• [PROVIDED RECORDS]:
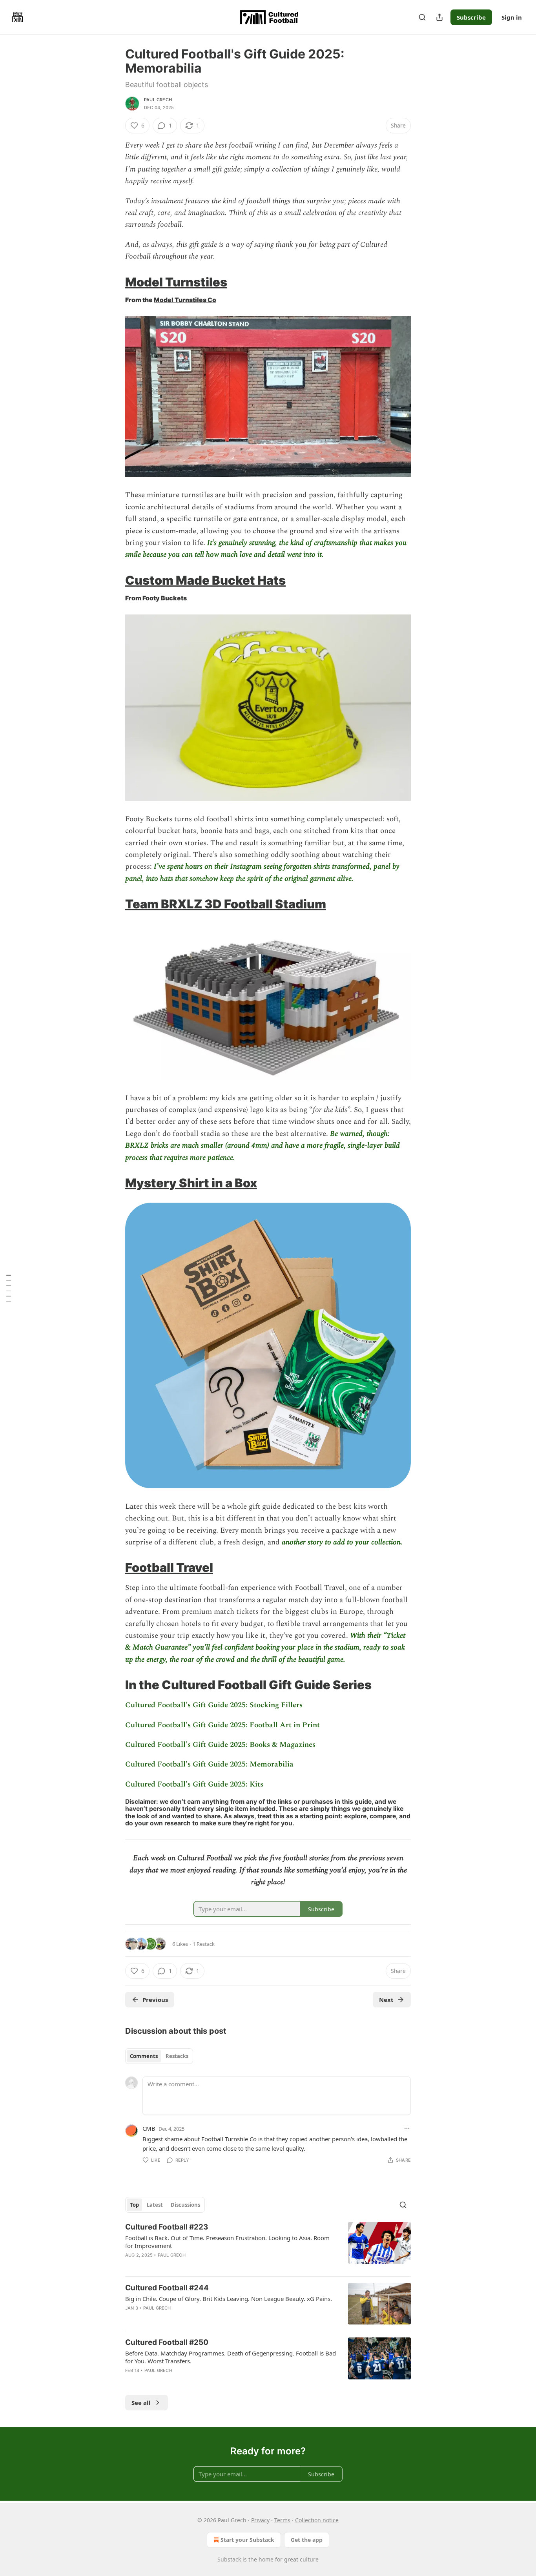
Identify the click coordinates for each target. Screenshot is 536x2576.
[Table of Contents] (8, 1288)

--

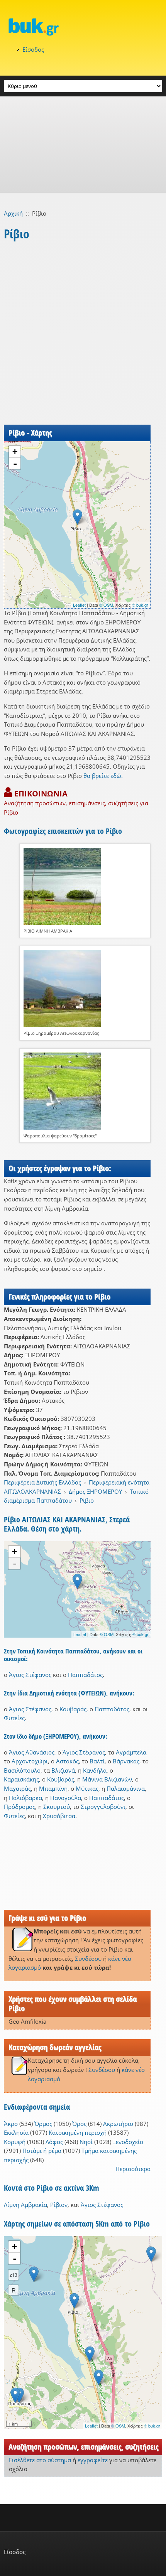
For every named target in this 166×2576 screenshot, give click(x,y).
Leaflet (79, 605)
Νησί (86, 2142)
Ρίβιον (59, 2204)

==

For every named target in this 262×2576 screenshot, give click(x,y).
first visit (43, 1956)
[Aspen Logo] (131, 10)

• [WORK ITEM]:
Pull out the lines above in which the word "this" appears.

• [EXPECTED ANSWER]:
For every named target in this 166×2576 screenshot, give click(x,y).
For every named target in this 262×2576 screenshot, give click(x,y).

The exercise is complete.